Geçen sayıda kendi kendime kitabım hakkında sorular sorarak oldukça terlemiştim. Şimdi diyeceksiniz ki o dönemde zaten havalar sıcak rutubet yüksekti, o yüzden terlemişsindir. Öyle mi düşünüyorsunuz, işte size gerçekten kanlı ve acımasız sorular:
Bir pazarlamacı olarak kendi kitabınızı iyi pazarlayabildiniz mi?
Ortalama okur buna evet gerçekten iyi pazarladı diyebilir. Haklıdır da çünkü kitabın çekirdek hedef kitlesi değişik yerlerde kitap tanıtımına maruz kaldı ve iyi kötü aldı ki yaz aylarında bile ikinci baskıya girmiş olmamız bunun kanıtı. Ancak bizim yaptığımız iletişim faaliyeti, strateji ve etkinlik açısından 1920’ler Amerika’sı, 1970’ler Türkiye’si veya 2000’ler Koç Grubu seviyesindeydi. Yani aslında biz iletişim adına bir şey yapmadık, iyi bir ürün ürettik ve bu ürün kendi kendine sattı. Neden böyle olduğu uzun hikaye ama kitabın esas yazılış nedeni, çok net olarak, yeni kurduğum şirketin iş hacmini artırmak idi. Kasım’da yazdığım kitabın tasarımı uzayınca Mayıs ayında yeni bir sponsor aramaktan vazgeçip basma kararı verdim ki sponsor olacağım diye bizi bir süre oyalayan bir büyük markayı da sevgiyle analım burada. Tanıtım bütçesi olmadan çıkma kararını verirken kitabın içeriğine güveniyordum ve kulaktan kulağa yayılıp okunacağına emindim. Öyle de oldu. Tanıtım adına yaptıklarımız şöyle özetlenebilir:
§ Markam’daki arkadaşlar piyasadan on milyona satın aldığımız bir adres CD’sindeki ilgili e-posta hesaplarına mesaj attılar.
§ Telif ücreti karşılığı aldığım kitaplardan kırk tanesini muhtelif köşe yazarlarına gönderdim.
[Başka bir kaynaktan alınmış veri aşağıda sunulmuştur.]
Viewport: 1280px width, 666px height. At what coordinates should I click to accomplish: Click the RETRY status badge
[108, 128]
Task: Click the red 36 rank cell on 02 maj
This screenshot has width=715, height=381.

Karşılığında çok ünlü yazarlar kitaptan alıntı yaptı, TV ve radyo konuşmalarına çağırıldım. (Destek ve dağıtım için Pro İletişim’e teşekkürler)
§ Para Dergisi ne yazdığım yazılar karşılığı aldığım barter ilan hakkını Power Dergisi’nde kullandık. İlan beğenilince başka yerlerde de bedava yayınlanma şansı doğdu.
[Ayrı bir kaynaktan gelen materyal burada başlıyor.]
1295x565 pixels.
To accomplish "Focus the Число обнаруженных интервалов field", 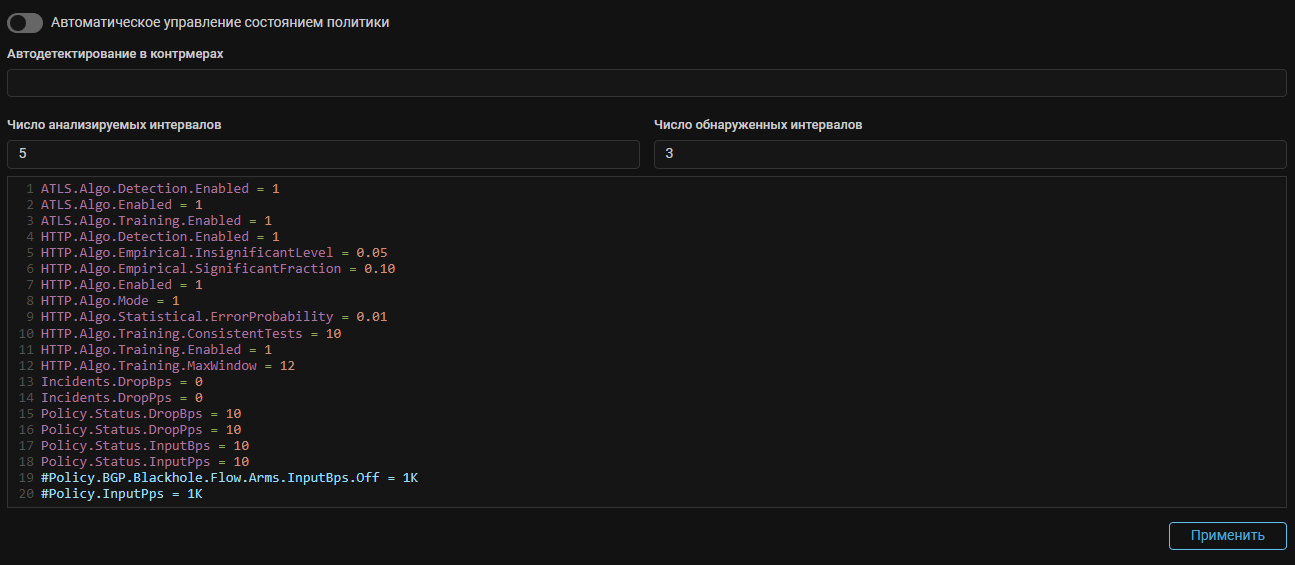I will click(x=969, y=154).
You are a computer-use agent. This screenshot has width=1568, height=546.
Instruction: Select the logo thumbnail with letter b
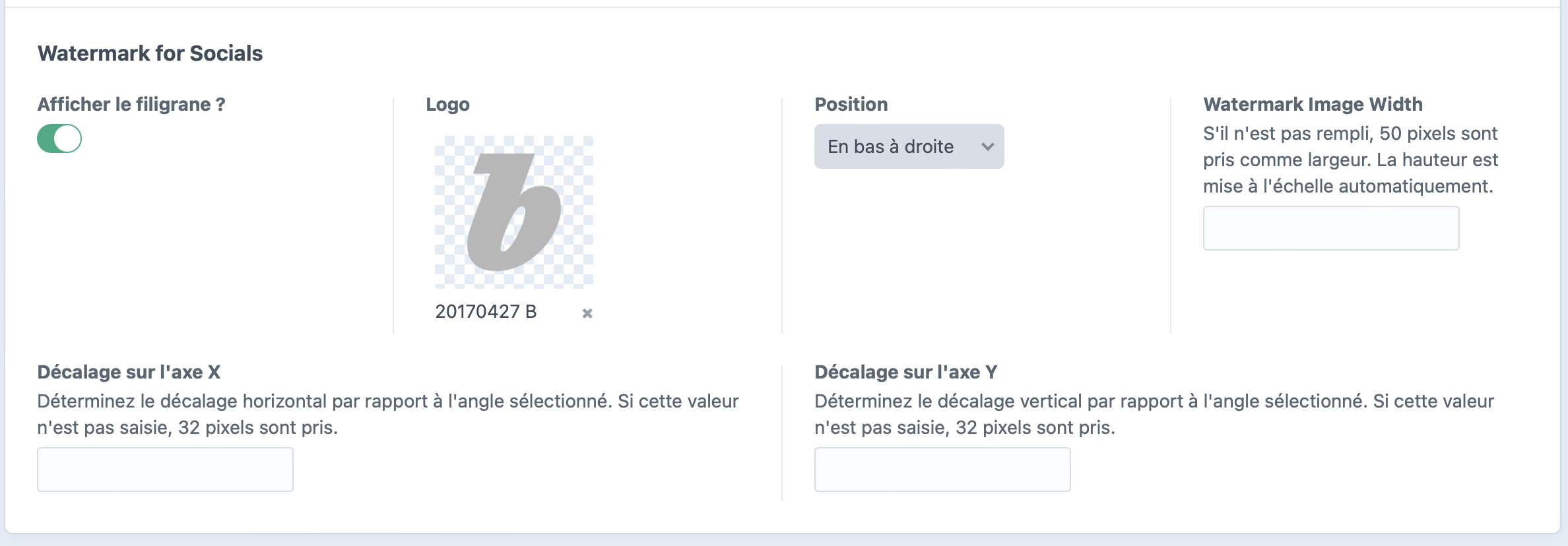click(x=513, y=212)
§ Meslek dergileri geniş alıntılar yaptı ki burada eskinin katı rekabetçi bakışını değiştiren Marketing Türkiye’ye teşekkürler.
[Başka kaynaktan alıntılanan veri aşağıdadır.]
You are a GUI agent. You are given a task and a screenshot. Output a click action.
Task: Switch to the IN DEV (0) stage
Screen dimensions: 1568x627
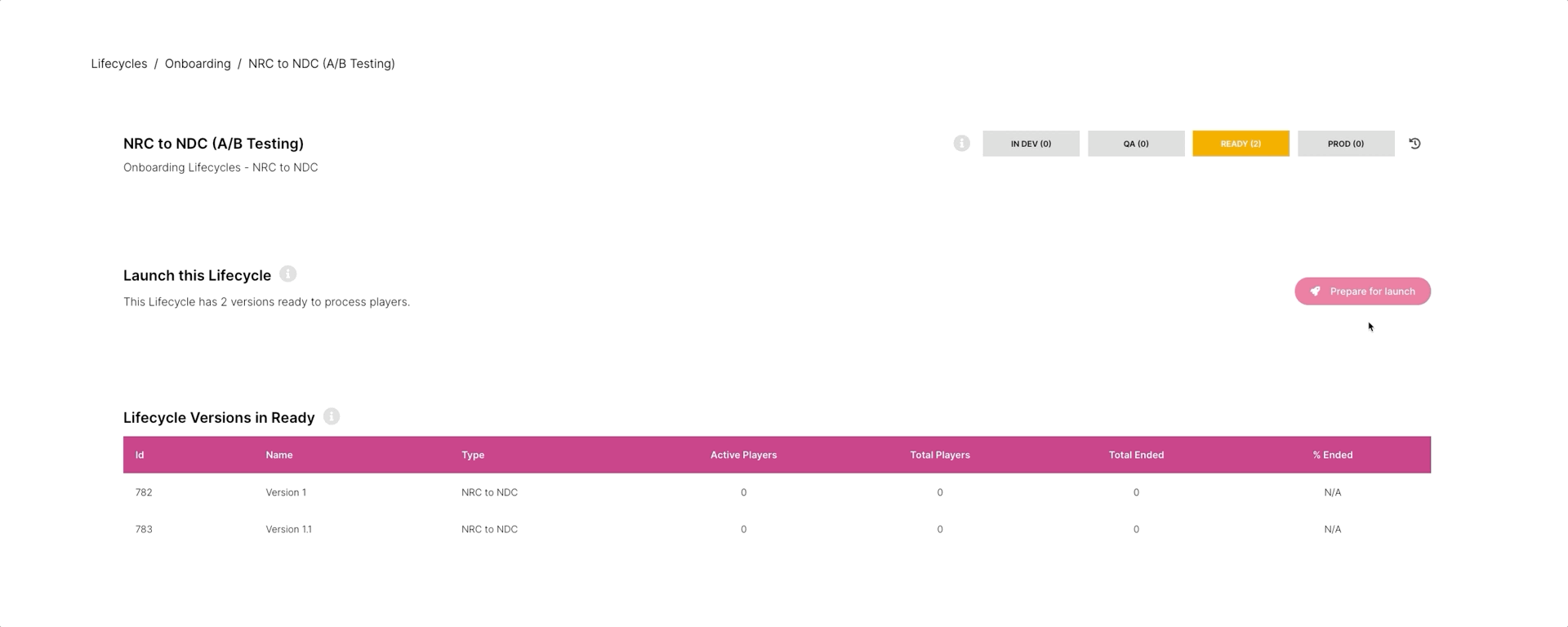tap(1031, 144)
Yani sıfır bütçeyle yaptığımız tanıtım haliyle ani bir kitlesel algı sıçraması yaratamadı. Neyse ki ürün iyiydi. Kitap tuttu ve bize iş açısından beklediğimiz yeni müşterileri getiriyor. Bu da iletişimcilere şu ilginç (aslında bilinen) dersi vermeli; Eğer karşılanmamış bir tüketici ihtiyacını gideren iyi bir ürününüz varsa mutlaka sıkı bir bütçeniz olması gerekmiyor. Ama bir de bütçeniz varsaAh ulan ah, onbinlere koşmaz mıydık şimdi.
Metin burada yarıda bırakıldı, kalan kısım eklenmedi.